II.9 Masalah-masalah dalam suppositoria
1. Air dalam suppositoria
Penggunaan air sebagai pelarut untuk mencampurkan zat-zat dalam basis
suppositoria harus dihindari, karena,
a. Air mempercepat oksidasi lemak
b. Jika air menguap zat-zat yang terlarut akan membentuk Kristal-kristal
c. Reaksi antara bahan-bahan yang terdapat dalam suppositoria lebih
sering terjadi dengan adanya air
d. Pemasukan air atau zat-zat lain yang dapat dikontaminasi oleh
pertumbuhan bakteri dan fungi.
2. Ketidakcampuran
Basis-basis PEG ternyata tidak dapat bercampur dengan garam-garam
perak, asam tanat, aminopilin, kinin, lehtamfod, aspirin, benzokain,
iodoklorhidrat, sikin, dan sulfonamide.
3. Higroskopisitas
Higroskopisitas yang dapat terjadi contohnya pada suppositoria gelatin yang
mengandung gluerin kehilangan lembab oleh penguapan dalam iklim kering
dan mengabsorpsi lembab dalam kelembaban yang tinggi.
4. Viskositas
Viskositas massa suppositoria yang mencair adalah penting dalam
pembuatan suppositoria dan perlakuannya dalam rectum setelah mencair.
5. Kerapuhan
Pecahnya suppositoria yang dibuat dengan basis-basis seperti ini seringkali
disebabkan oleh pendinginan yang cepat dari basis yang mencair.
6. Kerapatan
Jika terjadi penyusutan volume dalam cetakan selama pendinginan,
penambahan pengganti harus dibuat untuk mendapatkan berat suppositoria
yang tepat.
7. Penyusustan volume
Penyusutan dapat dihilangkan dengan mengguanakan massa sedikit diatas
temperatur bekunya kedalam suatu cetakan yang dihangatkan sampai
temperature yang sama.
8. Pelumas atau zat penglepas dari cetakan
Suppositoria yang sukar dilepaskan dari cetakan memerlukan berbagai
pelumas cetakan atau zat-zat pengelupas dari cetakan harus digunakan
untuk menanggulangi kesulitan ini.
9. Faktor pengganti
Jumlah basis yang diganti oleh bahan-bahan aktif dalam formulasi
suppositoria dihitung dengan persamaan,
F = 100 (E-G) + 1
(G) (X)
10. Bobot dan volume
Jumlah bahan aktif dari masing-masing suppositoria tergantung pada:
a.
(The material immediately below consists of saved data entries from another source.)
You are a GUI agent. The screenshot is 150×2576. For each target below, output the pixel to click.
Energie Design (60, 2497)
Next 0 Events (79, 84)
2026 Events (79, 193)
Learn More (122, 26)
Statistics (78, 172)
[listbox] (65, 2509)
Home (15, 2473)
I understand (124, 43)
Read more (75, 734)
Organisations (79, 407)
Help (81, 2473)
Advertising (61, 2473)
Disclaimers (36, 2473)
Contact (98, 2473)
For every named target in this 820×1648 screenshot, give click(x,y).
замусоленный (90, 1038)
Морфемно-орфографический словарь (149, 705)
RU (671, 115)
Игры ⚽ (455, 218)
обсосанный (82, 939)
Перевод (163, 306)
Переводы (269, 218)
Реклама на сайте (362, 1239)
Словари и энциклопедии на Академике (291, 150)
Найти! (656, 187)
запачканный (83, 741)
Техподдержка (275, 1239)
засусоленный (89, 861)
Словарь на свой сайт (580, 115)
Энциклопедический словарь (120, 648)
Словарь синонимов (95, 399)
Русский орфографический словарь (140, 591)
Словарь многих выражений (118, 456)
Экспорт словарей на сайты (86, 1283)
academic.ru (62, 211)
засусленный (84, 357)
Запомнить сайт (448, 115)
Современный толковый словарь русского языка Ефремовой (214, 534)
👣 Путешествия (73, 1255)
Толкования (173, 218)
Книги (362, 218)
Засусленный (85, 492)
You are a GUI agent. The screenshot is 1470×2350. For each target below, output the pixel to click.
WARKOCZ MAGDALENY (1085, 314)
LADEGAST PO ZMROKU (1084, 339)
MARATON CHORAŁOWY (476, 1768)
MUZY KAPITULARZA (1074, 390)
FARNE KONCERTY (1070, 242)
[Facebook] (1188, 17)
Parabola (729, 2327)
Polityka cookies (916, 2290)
Konsentrasinya dalam massa tersebut
b. Volume ruang cetakan
c. Bobot jenis basis
d. Variasi volume antara cetakan
e. Variasi bobot antara suppositoria
11. Ketengikan dan antioksidan
Ketengikan disebabkan oleh autooksidasi dan penguraian berturut-tururt
lemak tidak jenuh menjadi aldehid jenuh dan tidak jenuh, berbagai keton dan
asam yang mempunyai bau kuat dan tidak menyenangkan.
(Lachman, 2008).
II.10 Mekanisme Kerja
Mekanime kerja suppositoria menurut (Fatmawaty dkk, 2012) :
1. Efek lokal
Begitu dimasukkan, basis suppositoria meleleh, melunak dan melarut
menyebarkan obat yang dibawanya ke jaringan – jaringan didaerah tersebut
obat ini bisa dimaksudkan untuk ditahan dalam ruang tersebut untuk
mendapatkan efek kerja lokal, atau bisa juga dimaksudkan agar diabsorbsi
untuk mendapatkan efek sistemik.
2. Efek Sistemik
Untuk efek sistemik, membran mukosa rektum dan vagina memungkinkan
absorbsi dari kebanyakan obat yang dapat larut. Walaupun rektum sering
digunakan sebagai tempat absorbsi secara sistemik, vagina tidak
dimungkinkan untuk tujuan ini.
Mekanisme kerja suppositoria menurut Ansel,dkk (2005) :
1. Efek lokal
Setelah dimasukkan, dasar supositoria meleleh, melembutkan, atau
melarutkan, mendistribusikan obat-obatannya kejaringan di wilayah ini. Obat-
obatan ini mungkin ditujukan untuk retensi di dalam rongga untuk efek lokal,
atau mungkin juga dimaksudkan diserap untuk efek sistemik.
2. Efek sistemik
Untuk efek sistemik, selaput lendir rektum dan vagina memungkinkan
penyerapan banyak obat meski rektum sering digunakan sebagai tempat
untuk penyerapan obat-obatan secara sistemik vagina tidak sering
digunakan tujuan ini.
II.11 Metode Pembuatan
Menurut Fatmawaty (2012), suppositoria dapat dibuat dengan beberapa
metode yaitu :
1. Pencetakan Dengan Tangan (manual)
Pencetakan dengan tangan merupakan metode yang paling sederhana,
praktis dan ekonomis untuk memproduksi sejumlah kecil suppositoria.
2. Pencetakan Dengan Kompresi / Cetak Kempa / Cold Compression
Pada pencetakan dengan kompresi suppositoria dibuat dengan mencetak
massa yang dingin kedalam cetakan dengan bentuk yang diinginkan. Dengan
metode kompresi, dihasilkan suppositoria yang lebih baik dibandingkan cara
manual karena metode ini dapat mencegah sedimentasi padatan yang larut
dalam bahan pembawa suppositoria. Umumnya metode ini digunakan dalam
skala besar produksi dan digunakan untuk membuat suppositoria dengan
pembawa lemak coklat / oleum cacao.
3. Pencetakan Dengan Penuangan / Cetak Tuang / Fusion
Metode pencetakan dengan penuangan sering digunakan untuk pembuatan
skala industri disebut juga dengan teknik pelelehan, cara ini dapat dipakai
untuk membuat suppositoria dengan hampir semua pembawa, cetakannya
dapat digunakan untuk membuat 6-600 suppositoria.
II.12 Evaluasi
Evaluasi suppositoria menurut (Fatmawaty dkk, 2012) :
1. Uji penampilan
Tujuan : untuk melihat ada atau tidaknya distribusi zat aktif yang tidak
merata, keretakan, lubang, eksudasi cairan, dan pembengkakan basis.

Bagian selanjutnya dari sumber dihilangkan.